Work Is Mental

by Michael O’Leary, Chief Executive at HRM Recruitment

Work is mental, so why do firms ignore an obvious competitive advantage?


It is the last great taboo. People share their intimate experiences online with total strangers, we talk to each other about our physical illnesses and society has begun to recognise and address some of the most entrenched social injustices. However, challenges to mental health, counselling support and recognition of mental difficulties are still avoided at all cost.

It is both counterproductive and counter-intuitive not to recognise when anxiety levels for employees are rising. Maybe it’s because we are all too busy at work?
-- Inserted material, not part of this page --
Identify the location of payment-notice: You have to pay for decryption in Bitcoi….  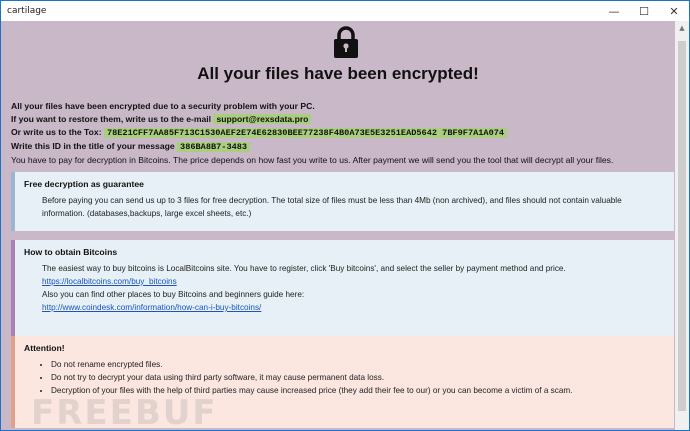
(312, 160).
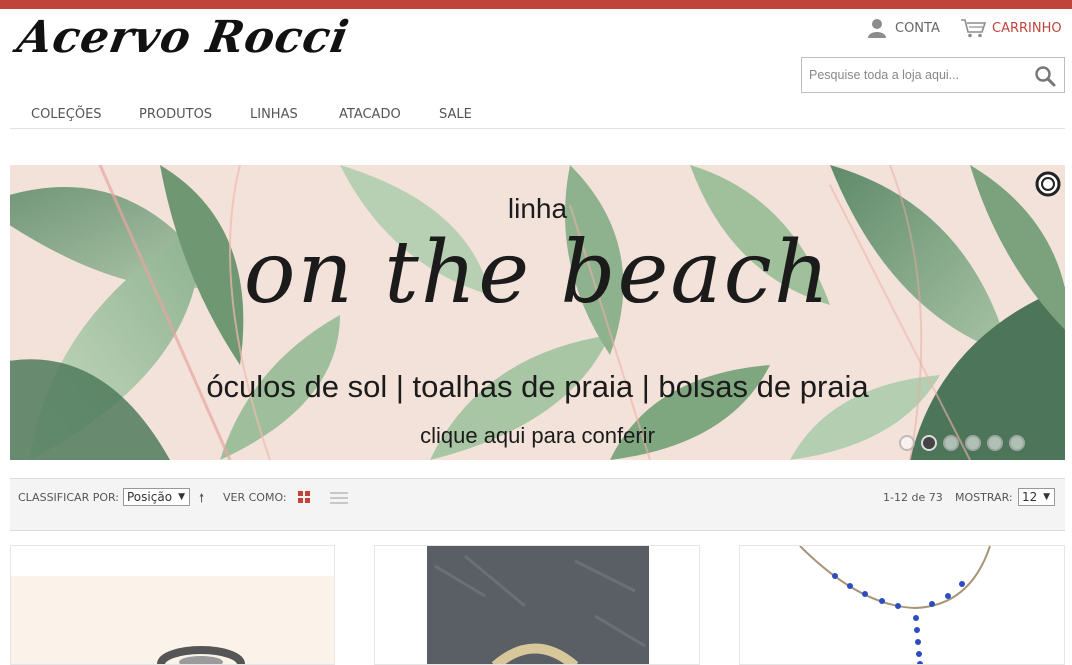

Perhaps it’s because millennials haven’t developed the same resilience? It could be because Generation X’s fear for their continued relevancy and job security? And does it really matter why? Mental health is as important as physical health. You eat a salad at lunchtime and use the stairs? Do you do the crossword and set realistic deadlines for your work?
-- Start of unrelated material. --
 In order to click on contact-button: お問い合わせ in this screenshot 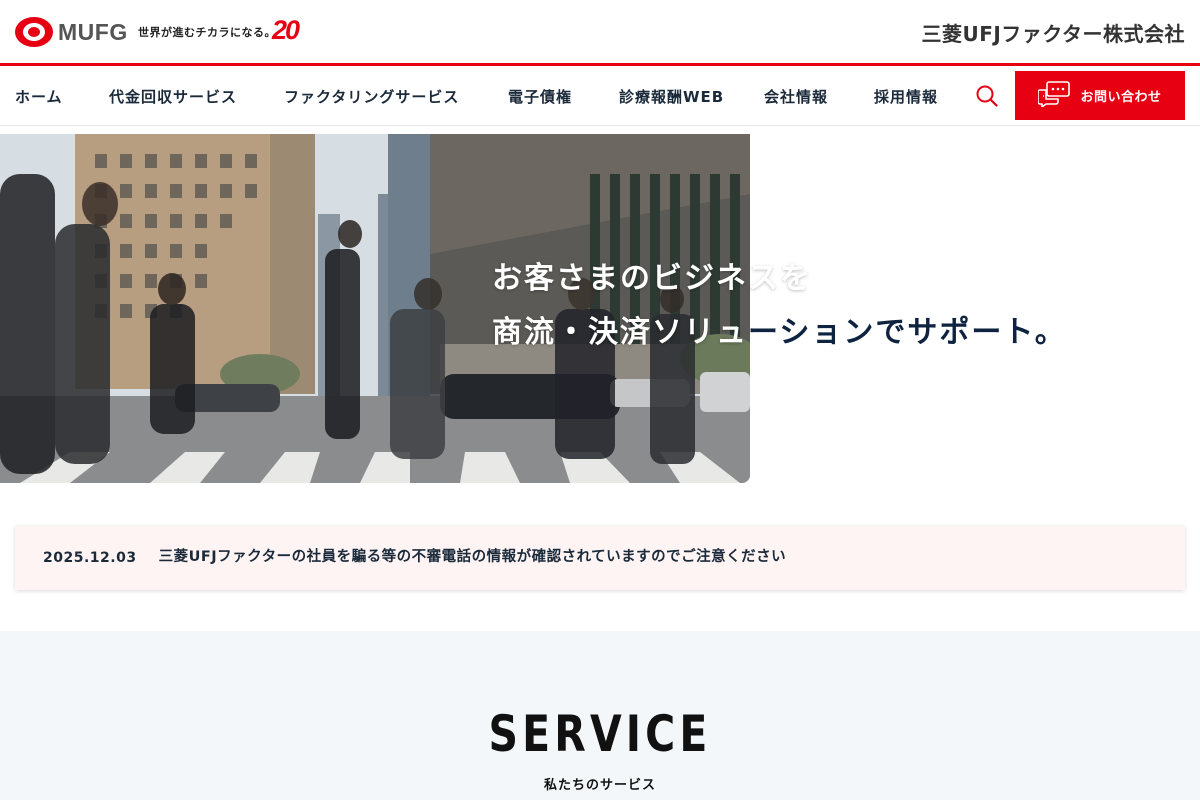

Anxiety and stress are never good. They do not engender ‘a missing sense of urgency’, implying a person will work harder. When an employee is suffering from anxiety they often avoid certain tasks, contact with others or activity loads that might cause stress. Anxiety kills creativity and stifles intellect. It hits executive functions such as the ability to organise and reduces effectiveness. Ultimately it undermines the ability to achieve results.
Anxiety is blood pressure of the mind.

I am middle aged and have often wondered why peers openly complain about their aching knees and high cholesterol, yet no one wants to talk about their emotional wellbeing or heaven forbid the concept of counselling. I admire my millennial colleagues and their ability to speak up about the mental challenges they face. In response we are developing a programme called Physical and Mental Fitness for Life.
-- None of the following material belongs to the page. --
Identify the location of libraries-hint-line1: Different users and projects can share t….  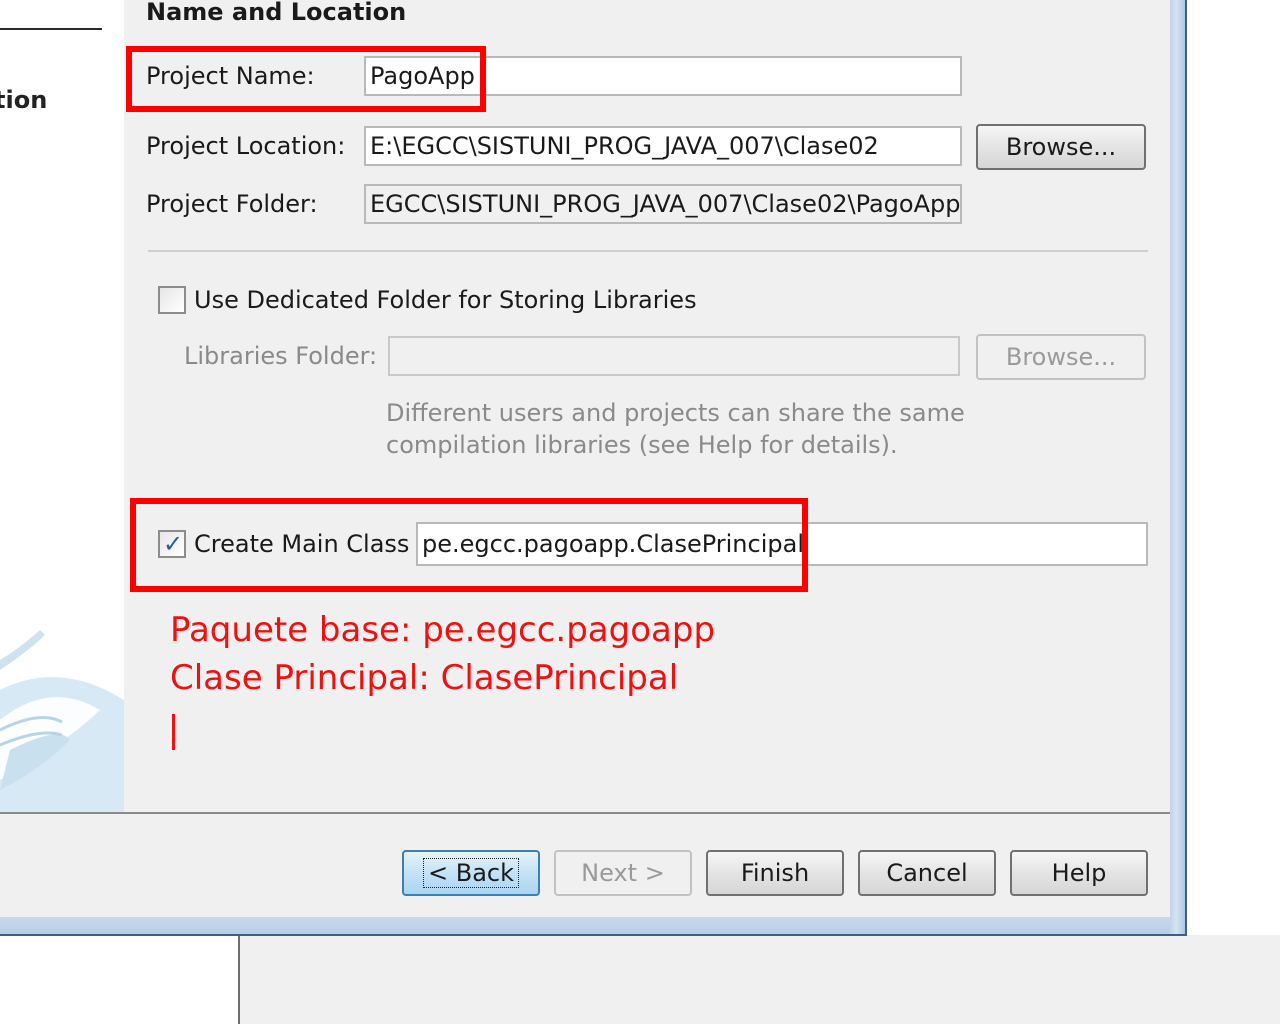
(676, 413).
In addition to physical activities (that even I can manage) and nutritional guides and events (that even I can almost manage) a team of employees researched steps they and colleagues can take to support mental and physical health. They identified a total of 30 related initiatives they want to introduce this year. Simple actions like setting up a lending library for people to borrow books from. They introduced board games at lunch time which has the added social value of getting new employees and people that might otherwise not spend time together to engage in almost friendly warfare. Writing in HBR in November of last year, founder of Women Online, Morra Aarons-Mele saw mental illness as a challenge but not a weakness. She shared that being more aware of your mental health means knowing yourself and your strengths better. Increased awareness not only means better overall wellbeing, it also enables us to be more authentic leaders and to engage more effectively with others.

As part of our wellbeing commitment, we fund external counselling for any colleague who feels they would benefit from the experience. I explain to anyone who requests this support that firstly, counselling is simply a path to being a better version of yourself, whatever better means at that time. Secondly, that I have been using counselling on and off myself for a few years. It is of enormous professional and personal value, I wish it was mandatory for everyone.

Managing the mental health of employees is an enabler, a commercial contributor. For HR and line executives it is part of the answer to challenges in TA, underperformance, engagement and other talent issues. At a time when every advantage counts, why do firms not embrace and leverage improved mental fitness to create competitive advantage and achieve improved results?